Instructions for the task: Scan the entries and copy each line where the word "will" is present.

Records for this exercise:
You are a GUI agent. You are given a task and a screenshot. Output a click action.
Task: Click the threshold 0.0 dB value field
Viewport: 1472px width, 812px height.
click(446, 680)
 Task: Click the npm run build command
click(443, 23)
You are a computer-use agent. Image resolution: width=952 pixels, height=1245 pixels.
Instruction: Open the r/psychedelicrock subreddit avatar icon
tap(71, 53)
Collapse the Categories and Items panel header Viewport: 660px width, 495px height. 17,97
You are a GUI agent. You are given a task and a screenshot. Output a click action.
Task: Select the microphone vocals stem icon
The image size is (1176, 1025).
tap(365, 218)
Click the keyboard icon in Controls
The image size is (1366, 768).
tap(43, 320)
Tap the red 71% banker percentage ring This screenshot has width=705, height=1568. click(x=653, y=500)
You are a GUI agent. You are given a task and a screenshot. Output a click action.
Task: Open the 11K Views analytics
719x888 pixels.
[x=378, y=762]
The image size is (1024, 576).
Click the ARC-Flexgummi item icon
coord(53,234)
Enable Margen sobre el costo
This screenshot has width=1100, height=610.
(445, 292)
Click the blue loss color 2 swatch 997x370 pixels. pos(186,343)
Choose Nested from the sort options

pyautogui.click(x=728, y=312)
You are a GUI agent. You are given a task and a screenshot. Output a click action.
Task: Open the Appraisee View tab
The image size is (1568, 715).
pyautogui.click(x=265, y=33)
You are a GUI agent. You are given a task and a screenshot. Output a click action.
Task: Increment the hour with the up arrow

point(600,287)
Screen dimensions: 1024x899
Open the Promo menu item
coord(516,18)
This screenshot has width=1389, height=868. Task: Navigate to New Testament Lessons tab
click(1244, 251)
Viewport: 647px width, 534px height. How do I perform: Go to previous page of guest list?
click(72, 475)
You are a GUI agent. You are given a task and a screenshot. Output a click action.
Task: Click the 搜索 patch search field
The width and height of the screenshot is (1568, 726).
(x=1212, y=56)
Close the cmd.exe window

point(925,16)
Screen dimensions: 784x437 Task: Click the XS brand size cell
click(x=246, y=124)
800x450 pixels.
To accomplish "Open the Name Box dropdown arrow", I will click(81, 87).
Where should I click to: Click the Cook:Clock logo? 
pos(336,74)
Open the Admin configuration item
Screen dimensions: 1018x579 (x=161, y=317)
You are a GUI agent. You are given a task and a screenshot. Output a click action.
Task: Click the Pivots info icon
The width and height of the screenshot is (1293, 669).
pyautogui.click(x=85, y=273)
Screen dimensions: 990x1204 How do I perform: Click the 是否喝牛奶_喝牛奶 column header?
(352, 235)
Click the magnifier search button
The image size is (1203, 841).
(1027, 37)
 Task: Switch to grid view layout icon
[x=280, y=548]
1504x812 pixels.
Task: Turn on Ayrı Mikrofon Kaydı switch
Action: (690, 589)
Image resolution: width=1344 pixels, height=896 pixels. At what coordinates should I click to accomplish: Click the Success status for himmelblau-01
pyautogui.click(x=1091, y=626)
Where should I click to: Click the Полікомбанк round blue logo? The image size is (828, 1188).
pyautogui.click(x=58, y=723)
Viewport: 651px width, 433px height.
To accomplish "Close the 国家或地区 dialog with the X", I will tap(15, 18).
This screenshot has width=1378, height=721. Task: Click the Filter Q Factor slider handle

Task response:
To accomplish "Open the Name Box dropdown arrow", I will click(81, 87).
To accomplish "Close the 国家或地区 dialog with the X", I will tap(15, 18).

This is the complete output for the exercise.